1. The Brussel Lake Paragon client service (encompassing all services and products offered by Brussel Lake Paragon Ltd as well as being specific to your desired package).

Non-Circumvention and Non-Disclosure Agreement

This agreement is made on the date of the last signature below.


  • (1) Brussel Lake Paragon LTD a company incorporated in England & Wales, and whose registered address is “11-13 Masons Ave, Harrow, London, HA3 5AD  &  79 College Road, Harrow, HA1 1BD”. The manager directors company contact email address is


  • (2) The signing party a company/person incorporated or living in England and whose registered address is TBC. The companies/person contact email address is to be signed.
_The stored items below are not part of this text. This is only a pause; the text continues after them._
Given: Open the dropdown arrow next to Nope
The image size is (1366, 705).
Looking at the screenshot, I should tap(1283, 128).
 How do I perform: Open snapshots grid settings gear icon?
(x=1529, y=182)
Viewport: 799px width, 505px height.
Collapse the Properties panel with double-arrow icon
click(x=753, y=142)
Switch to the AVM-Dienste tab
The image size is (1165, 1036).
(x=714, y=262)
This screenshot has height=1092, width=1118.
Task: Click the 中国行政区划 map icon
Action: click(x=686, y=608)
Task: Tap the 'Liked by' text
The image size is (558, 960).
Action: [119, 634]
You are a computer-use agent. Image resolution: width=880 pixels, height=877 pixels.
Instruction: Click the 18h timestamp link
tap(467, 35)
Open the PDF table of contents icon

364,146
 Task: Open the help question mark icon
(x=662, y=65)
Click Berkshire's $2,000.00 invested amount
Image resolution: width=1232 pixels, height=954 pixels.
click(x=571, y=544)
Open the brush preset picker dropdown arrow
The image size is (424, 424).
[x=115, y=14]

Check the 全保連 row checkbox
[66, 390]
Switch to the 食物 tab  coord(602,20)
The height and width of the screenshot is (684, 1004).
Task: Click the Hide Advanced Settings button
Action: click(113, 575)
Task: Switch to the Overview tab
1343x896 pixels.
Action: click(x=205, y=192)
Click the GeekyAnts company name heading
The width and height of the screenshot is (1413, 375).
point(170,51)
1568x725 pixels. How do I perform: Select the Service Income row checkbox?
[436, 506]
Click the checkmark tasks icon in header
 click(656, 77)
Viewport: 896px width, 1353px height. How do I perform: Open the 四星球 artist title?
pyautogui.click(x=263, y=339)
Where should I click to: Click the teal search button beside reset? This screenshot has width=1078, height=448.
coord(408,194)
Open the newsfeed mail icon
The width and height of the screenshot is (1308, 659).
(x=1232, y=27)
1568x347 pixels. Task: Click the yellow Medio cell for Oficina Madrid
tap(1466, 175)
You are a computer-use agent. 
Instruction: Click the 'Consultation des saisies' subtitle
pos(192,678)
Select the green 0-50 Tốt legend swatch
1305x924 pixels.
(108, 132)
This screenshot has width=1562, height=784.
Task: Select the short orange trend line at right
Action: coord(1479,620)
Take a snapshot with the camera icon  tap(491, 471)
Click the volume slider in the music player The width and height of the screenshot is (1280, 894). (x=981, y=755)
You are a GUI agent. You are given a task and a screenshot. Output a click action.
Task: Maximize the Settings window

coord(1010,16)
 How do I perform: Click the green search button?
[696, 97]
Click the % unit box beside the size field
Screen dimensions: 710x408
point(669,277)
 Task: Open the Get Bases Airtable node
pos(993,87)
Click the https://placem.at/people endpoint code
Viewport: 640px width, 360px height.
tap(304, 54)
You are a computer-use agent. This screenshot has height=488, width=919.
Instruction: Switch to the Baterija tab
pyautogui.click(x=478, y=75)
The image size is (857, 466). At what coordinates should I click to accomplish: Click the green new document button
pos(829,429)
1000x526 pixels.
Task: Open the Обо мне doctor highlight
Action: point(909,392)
  1. These words and phrases have defined meanings:
Agreement this confidentiality agreement and any amendments;
Confidential Information any information disclosed by or on behalf of a Disclosing Party to a Receiving Party during the Term that at the time of disclosure (whether in writing, electronic or digital form, verbally or by inspection of documents, computer systems or sites or pursuant to discussions or by any other means or other forms and whether directly or indirectly) is confidential in nature or may reasonably be considered to be commercially sensitive and which relates to the business and affairs of a Party including but not limited to: (a) all Intellectual Property Rights of the Disclosing Party and (b) all properties found, business contacts and partners, emails and other documents prepared by a disclosing Party which contain or otherwise reflect or are generated from the information referred to above;
Effective Date 1 November 2019;
Intellectual Property Rights all trade and service marks, registered and unregistered design rights, all design right applications, patents, copyrights, database rights and rights in know how, confidential information and inventions and other intellectual property rights of a similar or corresponding character whenever and however arising and all renewals and extensions of such rights which may now or in the future exist;
Permitted Purpose For the purpose of providing business development advice and consulting activities;
Term Lifetime – unless stated otherwise.
Working Day any day other than a Saturday, Sunday or bank holiday in England and Wales.
  1. Unless the context requires a different interpretation:
    1. the singular includes the plural and vice versa;
    2. references to sub-clauses, clauses, schedules or appendices are to sub-clauses, clauses, schedules or appendices of this Agreement;
    3. a reference to a person includes firms, companies, government entities, trusts and partnerships;
    4. the term ‘including’ does not exclude anything not listed;
    5. “including” is understood to mean “including without limitation”;
    6. reference to any statutory provision includes any modification or amendment of it;

Obligations in relation to Confidential Information

  1. In consideration of the disclosure to it of Confidential Information, all Parties undertakes that it will:
    1. Not in any manner, solicit, nor accept any business in any manner from sources nor their affiliates, which sources were made available through this agreement, without the express permission of the party who made available the source.
    2. Not directly or indirectly make or have any contact whatsoever to any contacts that was introduced to them by the disclosing party, except if this was done through the disclosing party for the period noted in the terms of this agreement. The parties also undertake not to make use of a third party to circumvent this clause.
    3. All consideration, benefits, participation fees and/or commissions received as a result of the contributions of the parties in the agreement, relating to any and all transactions will be fulfilled as mutually agreed.
    4. Any consideration, benefits or participation fees between the parties are final, parties agree there are no right to return, exchange or refund.
    5. That they will not disclose names, addresses, email address, telephone and facsimiles or telex numbers to any contacts by either party to third parties and that they each recognize such contacts as the exclusive property of the respective party.
    6. Not use any part or the whole of the Confidential Information directly or indirectly for any purposes other than the Permitted Purpose without the express written consent of the Disclosing Party.
    7. To effect and maintain the same security, privacy and confidentiality measures to safeguard the Confidential Information from unauthorised access, use and misappropriation as you would do to safeguard your own similar information, which you do not wish to publicly disclose;
    8. Keep all Confidential Information strictly confidential and not disclose any part of it to other 3rd parties.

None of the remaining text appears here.